▶ **Exercise requirements**
Search the records below for the word "computer". Copy each line where it occurs.

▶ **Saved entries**
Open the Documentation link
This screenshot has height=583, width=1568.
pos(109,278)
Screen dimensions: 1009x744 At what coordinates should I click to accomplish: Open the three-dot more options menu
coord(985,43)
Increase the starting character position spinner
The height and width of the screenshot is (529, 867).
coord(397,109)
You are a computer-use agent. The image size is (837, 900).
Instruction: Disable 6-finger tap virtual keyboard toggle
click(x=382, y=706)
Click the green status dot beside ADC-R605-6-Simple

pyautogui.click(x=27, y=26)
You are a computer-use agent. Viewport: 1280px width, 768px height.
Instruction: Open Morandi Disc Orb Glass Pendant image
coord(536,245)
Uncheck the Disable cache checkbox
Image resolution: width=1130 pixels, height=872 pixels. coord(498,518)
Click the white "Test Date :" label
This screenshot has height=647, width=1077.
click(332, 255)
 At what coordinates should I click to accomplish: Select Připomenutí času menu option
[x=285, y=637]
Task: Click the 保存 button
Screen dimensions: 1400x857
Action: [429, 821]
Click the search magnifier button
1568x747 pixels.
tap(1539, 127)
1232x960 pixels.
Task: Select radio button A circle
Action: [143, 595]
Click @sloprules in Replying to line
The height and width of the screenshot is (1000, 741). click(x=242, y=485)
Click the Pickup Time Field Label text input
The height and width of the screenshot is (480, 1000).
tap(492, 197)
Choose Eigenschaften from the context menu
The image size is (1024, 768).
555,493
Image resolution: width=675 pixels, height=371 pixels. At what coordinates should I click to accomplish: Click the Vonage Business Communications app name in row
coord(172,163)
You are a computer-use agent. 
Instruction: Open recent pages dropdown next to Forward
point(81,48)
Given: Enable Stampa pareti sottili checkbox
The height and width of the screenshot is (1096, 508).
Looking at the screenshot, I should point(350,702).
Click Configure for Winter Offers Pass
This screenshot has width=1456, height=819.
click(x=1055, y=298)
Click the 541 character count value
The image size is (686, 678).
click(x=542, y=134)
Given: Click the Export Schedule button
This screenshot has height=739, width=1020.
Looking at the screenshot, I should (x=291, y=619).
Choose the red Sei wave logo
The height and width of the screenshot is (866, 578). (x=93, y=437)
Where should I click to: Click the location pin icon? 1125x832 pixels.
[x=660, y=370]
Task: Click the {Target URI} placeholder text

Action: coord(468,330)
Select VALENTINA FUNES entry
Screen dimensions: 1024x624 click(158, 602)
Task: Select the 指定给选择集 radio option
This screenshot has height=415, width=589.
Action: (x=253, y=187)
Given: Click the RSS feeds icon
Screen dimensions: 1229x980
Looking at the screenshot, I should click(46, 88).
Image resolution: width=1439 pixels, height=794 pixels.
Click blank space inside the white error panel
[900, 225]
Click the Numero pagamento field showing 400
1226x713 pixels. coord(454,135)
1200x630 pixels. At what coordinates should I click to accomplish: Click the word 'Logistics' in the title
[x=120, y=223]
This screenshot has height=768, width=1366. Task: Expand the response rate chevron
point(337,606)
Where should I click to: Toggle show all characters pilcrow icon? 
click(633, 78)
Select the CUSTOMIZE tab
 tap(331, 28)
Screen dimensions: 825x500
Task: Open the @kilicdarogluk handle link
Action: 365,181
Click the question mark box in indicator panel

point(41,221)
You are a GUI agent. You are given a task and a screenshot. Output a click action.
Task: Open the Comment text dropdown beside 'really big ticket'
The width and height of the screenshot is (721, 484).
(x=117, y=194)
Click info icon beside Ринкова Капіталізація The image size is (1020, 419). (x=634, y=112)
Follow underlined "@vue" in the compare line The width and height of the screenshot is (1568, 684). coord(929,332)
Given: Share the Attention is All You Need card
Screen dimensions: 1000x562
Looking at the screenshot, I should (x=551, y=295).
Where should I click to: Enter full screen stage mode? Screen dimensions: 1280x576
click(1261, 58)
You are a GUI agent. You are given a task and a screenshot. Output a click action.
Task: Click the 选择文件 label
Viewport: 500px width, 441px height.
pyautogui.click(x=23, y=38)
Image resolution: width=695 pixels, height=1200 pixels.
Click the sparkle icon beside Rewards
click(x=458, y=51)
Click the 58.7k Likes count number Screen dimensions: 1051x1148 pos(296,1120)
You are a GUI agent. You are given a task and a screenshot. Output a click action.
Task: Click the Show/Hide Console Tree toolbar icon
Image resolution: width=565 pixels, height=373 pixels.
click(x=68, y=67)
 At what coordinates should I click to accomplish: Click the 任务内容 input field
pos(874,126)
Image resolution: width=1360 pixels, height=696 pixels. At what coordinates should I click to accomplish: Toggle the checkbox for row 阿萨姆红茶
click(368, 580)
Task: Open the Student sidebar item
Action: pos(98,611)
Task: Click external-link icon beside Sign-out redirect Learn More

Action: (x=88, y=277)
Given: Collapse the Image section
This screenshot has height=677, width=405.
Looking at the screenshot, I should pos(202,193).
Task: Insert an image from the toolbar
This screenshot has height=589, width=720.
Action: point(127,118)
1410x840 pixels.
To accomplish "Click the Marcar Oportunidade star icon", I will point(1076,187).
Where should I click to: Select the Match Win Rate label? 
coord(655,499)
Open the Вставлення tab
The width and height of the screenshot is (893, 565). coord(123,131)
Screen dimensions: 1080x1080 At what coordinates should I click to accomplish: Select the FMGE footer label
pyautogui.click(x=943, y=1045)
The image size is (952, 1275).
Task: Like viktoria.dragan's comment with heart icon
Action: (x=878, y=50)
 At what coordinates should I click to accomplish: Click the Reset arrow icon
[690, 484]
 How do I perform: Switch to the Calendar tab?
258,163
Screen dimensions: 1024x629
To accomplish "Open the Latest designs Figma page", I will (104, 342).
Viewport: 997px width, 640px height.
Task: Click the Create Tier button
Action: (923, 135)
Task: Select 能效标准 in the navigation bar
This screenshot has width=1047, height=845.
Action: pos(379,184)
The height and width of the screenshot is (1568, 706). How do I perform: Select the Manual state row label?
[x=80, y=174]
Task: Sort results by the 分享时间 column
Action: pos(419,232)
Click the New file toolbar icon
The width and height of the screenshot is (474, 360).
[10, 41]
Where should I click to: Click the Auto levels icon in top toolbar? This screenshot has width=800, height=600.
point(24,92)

▶ **Solution to this problem**
You are a computer-use agent. The image size is (837, 900).
You are a computer-use agent. Viewport: 1280px width, 768px height.
You are a computer-use agent. 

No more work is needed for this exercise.